Hi i have a 15 gallon tank and was thinking about getting a pleco,are there any small ones that get only 3 in big? Thanks for the help.


----------



## MikeG14 (May 31, 2014)

A clown pleco will stay the smallest at about 3.5". They require driftwood as part of their diet. They make make a lot of waste so be prepared with a gravel vacuum and strong filtration in a 15 gallon tank. They are mainly nocturnal so so drop a few algae pellet just after lights out.

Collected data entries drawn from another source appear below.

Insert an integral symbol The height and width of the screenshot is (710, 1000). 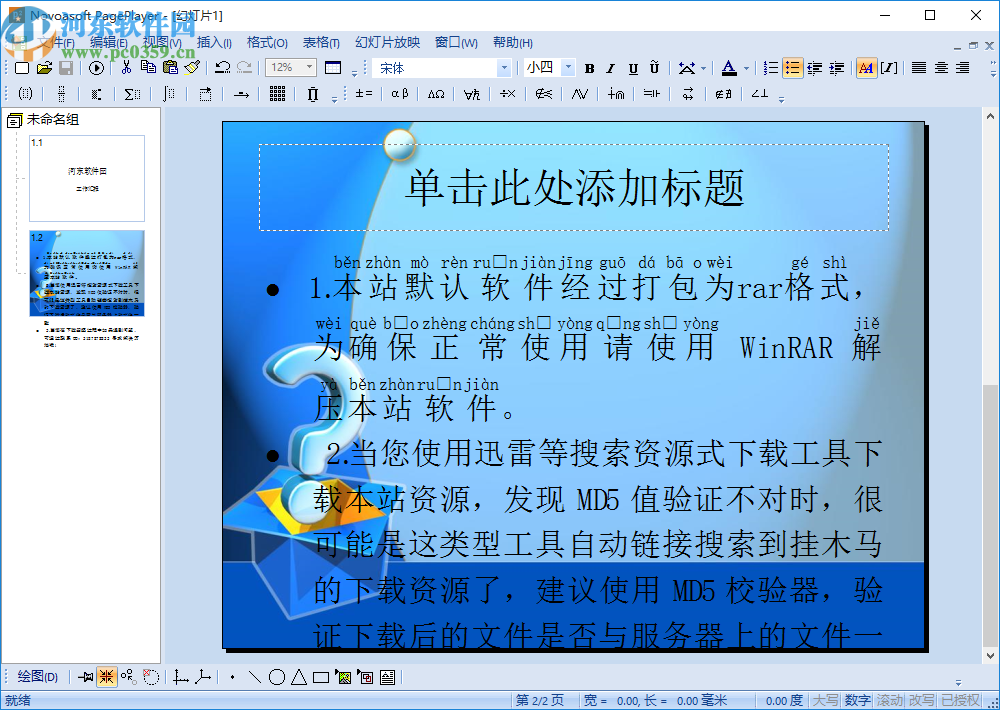[x=169, y=93]
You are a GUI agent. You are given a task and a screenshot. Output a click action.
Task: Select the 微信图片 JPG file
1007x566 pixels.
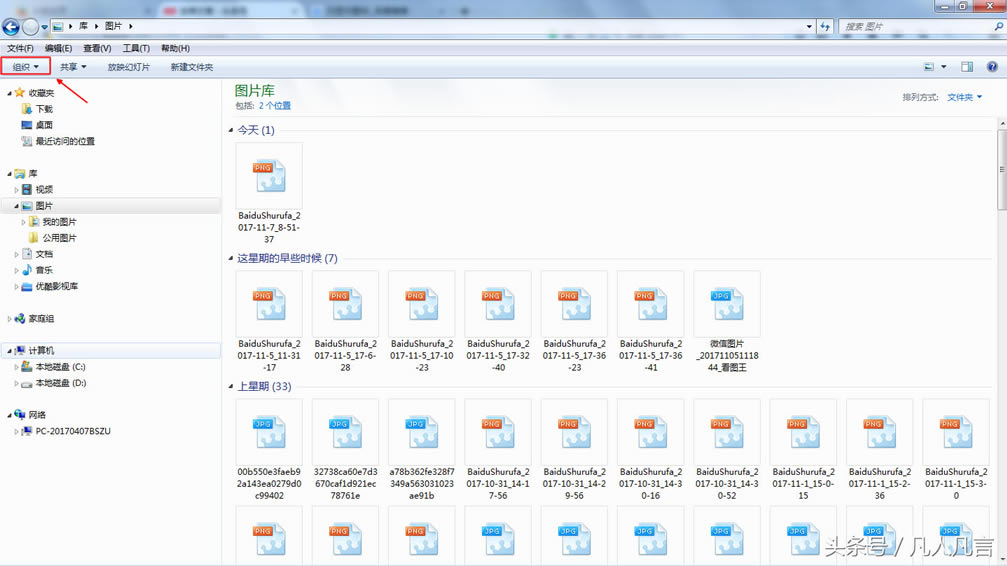(x=727, y=304)
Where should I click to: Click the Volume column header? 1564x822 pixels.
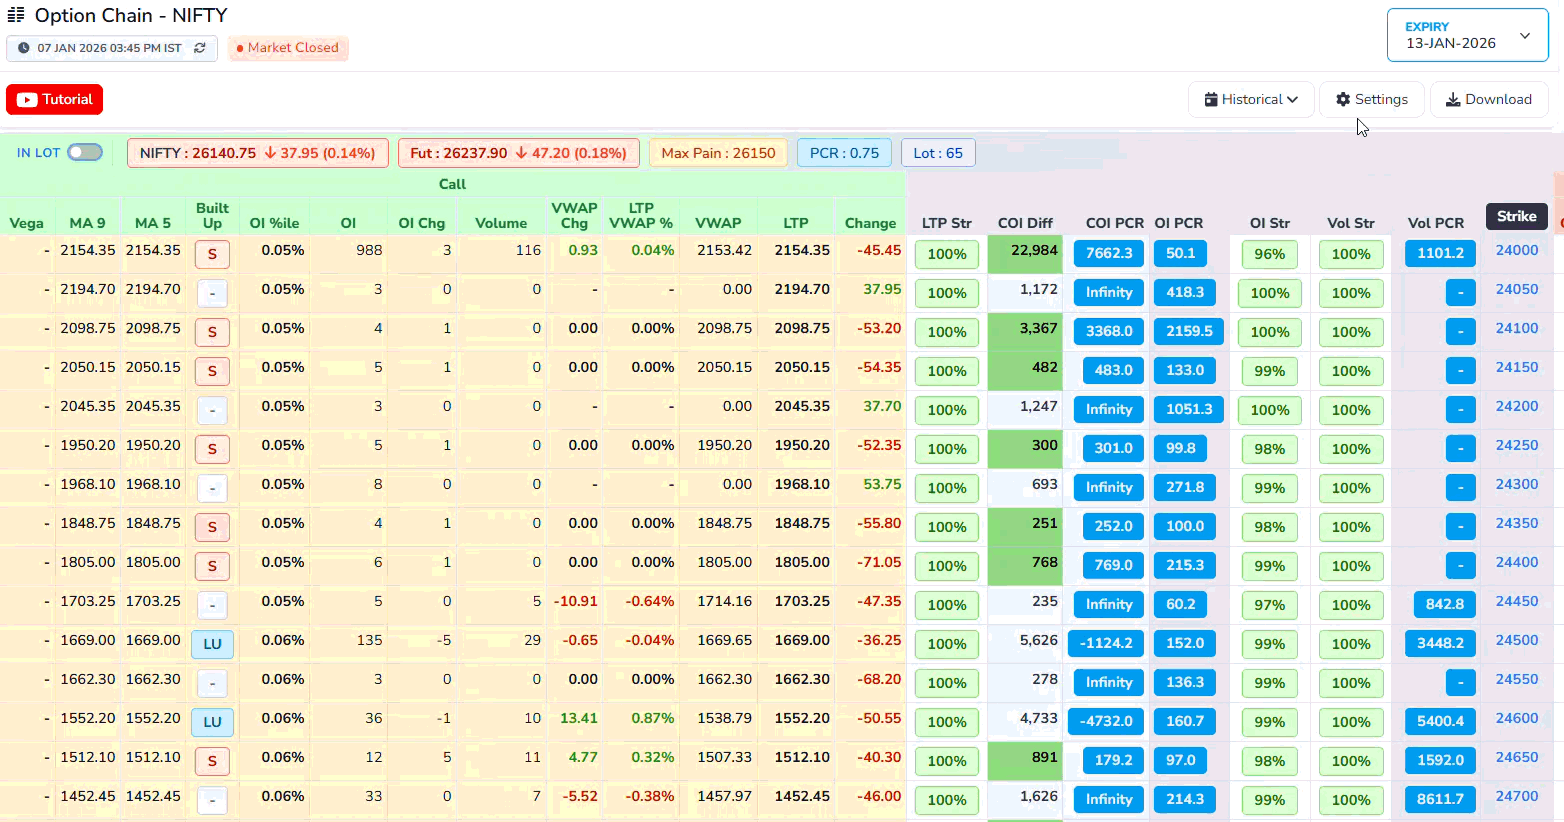(501, 223)
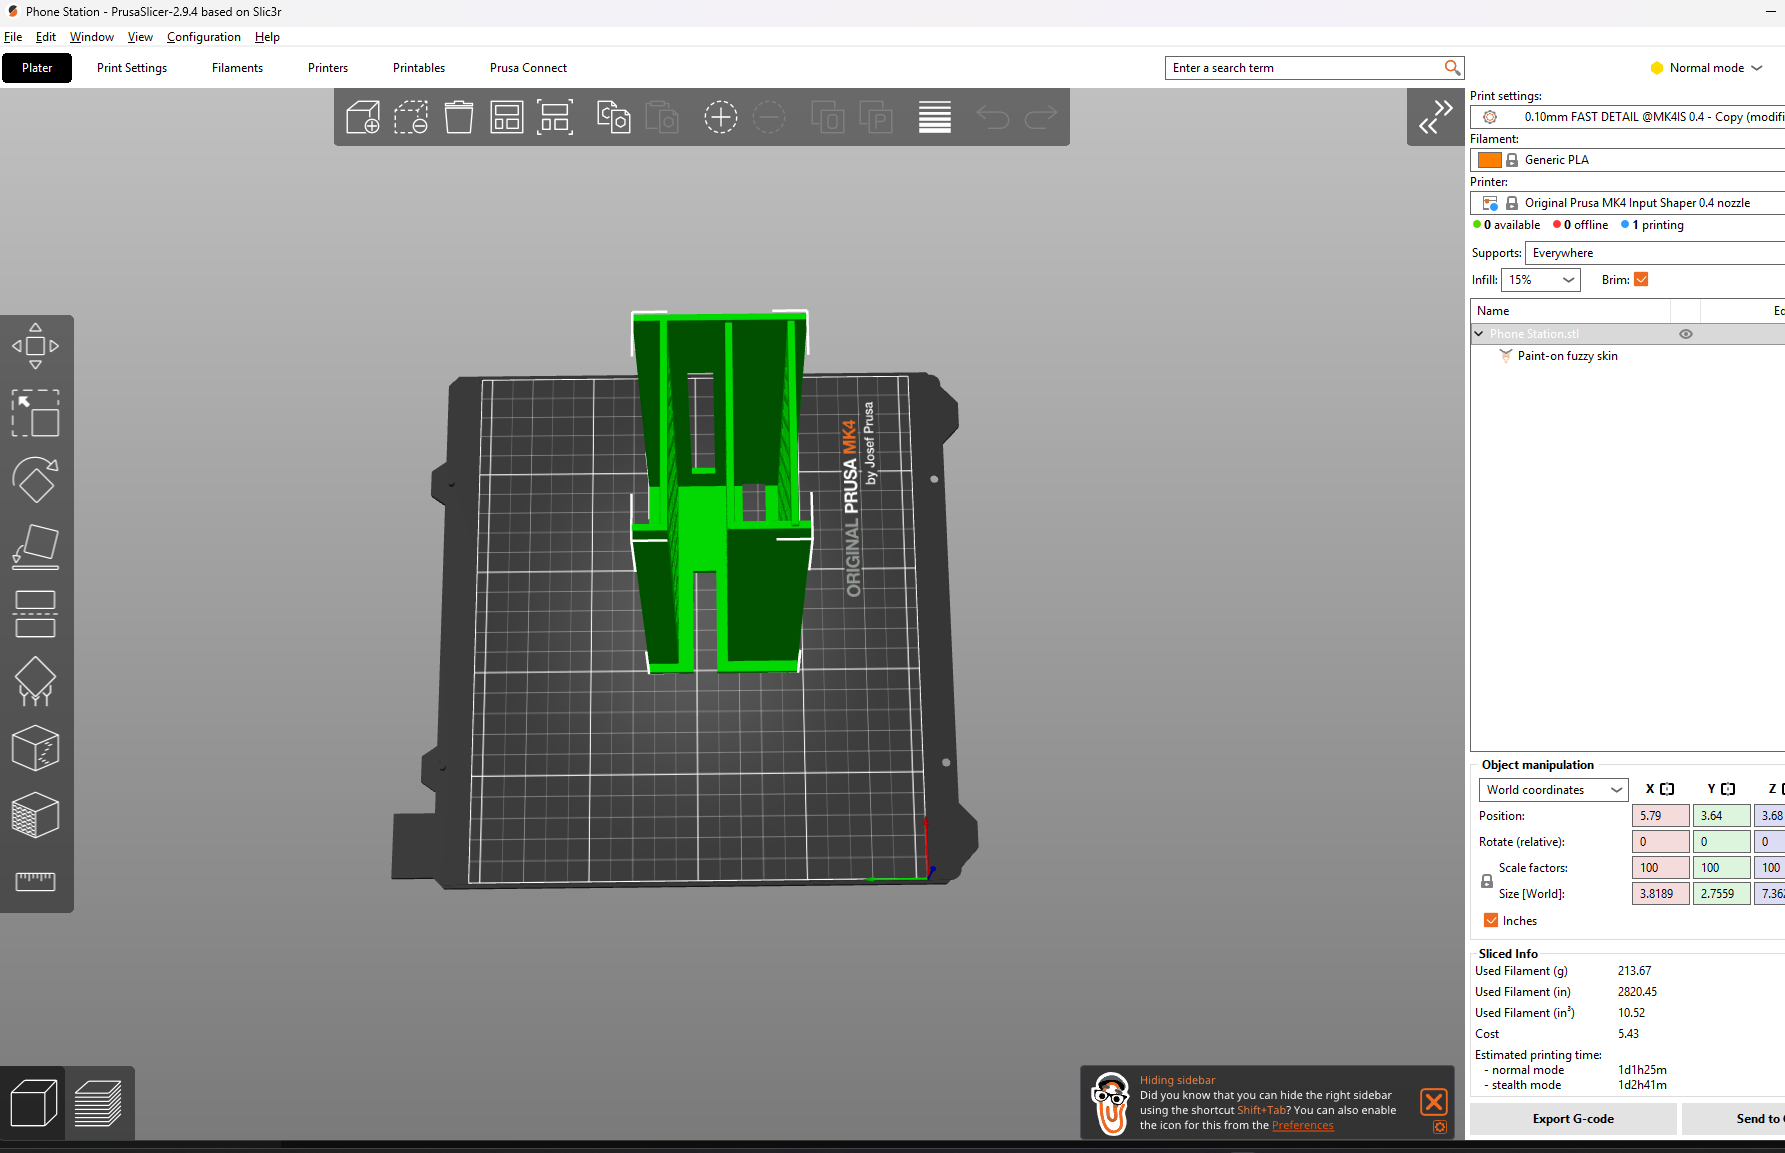Open the Configuration menu
Viewport: 1785px width, 1153px height.
[203, 37]
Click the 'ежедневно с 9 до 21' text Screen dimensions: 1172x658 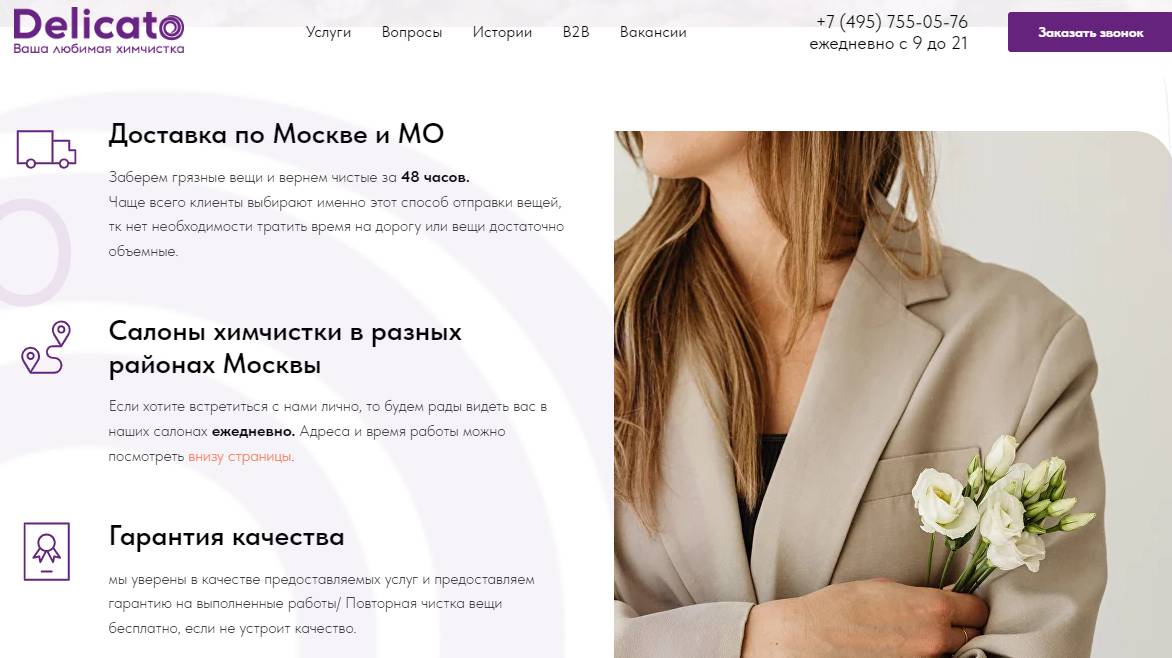(x=889, y=43)
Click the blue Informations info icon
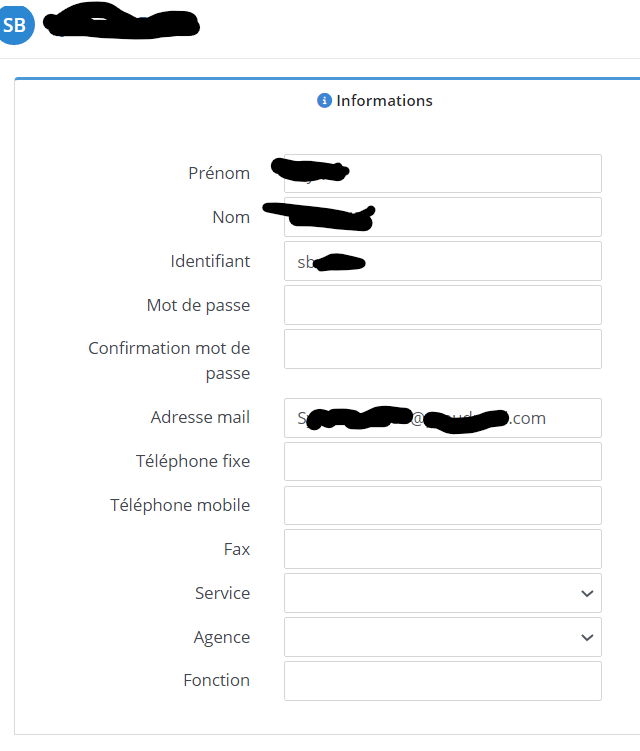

Zebra plecos also stay small and are amazing looking. My LFS gets them in from time to time but $399.00 each is a little more than I'm willing to spend. They actually sell at that price, they can't keep them in stock!


----------



## MattsBettas (Dec 18, 2012)

Yep, clowns are going to be the smallest. A single bristlenose would likely be okay too, those will probably hit around four inches. Theres all sorts of neat variations now as well, from super reds to long fins to mixtures of long fins and color morphs. 

Zebras... You should be able to get them much more reasonably if you join a local forum/club/auctions, but I definitely wouldn't risk that kind of money unless I was totally confident in my ability.


----------



## ellekay (Nov 11, 2014)

Yep, clown or BN is going to be your easiest to find small option. I have a BN and love it. It's just over an inch long right now and will only get to 4". Clowns are a bit more shy than the rest of the species, hence my choice on the BN. And I like the spots better than the stripes


----------



## legos008 (Jul 9, 2014)

Thanks


----------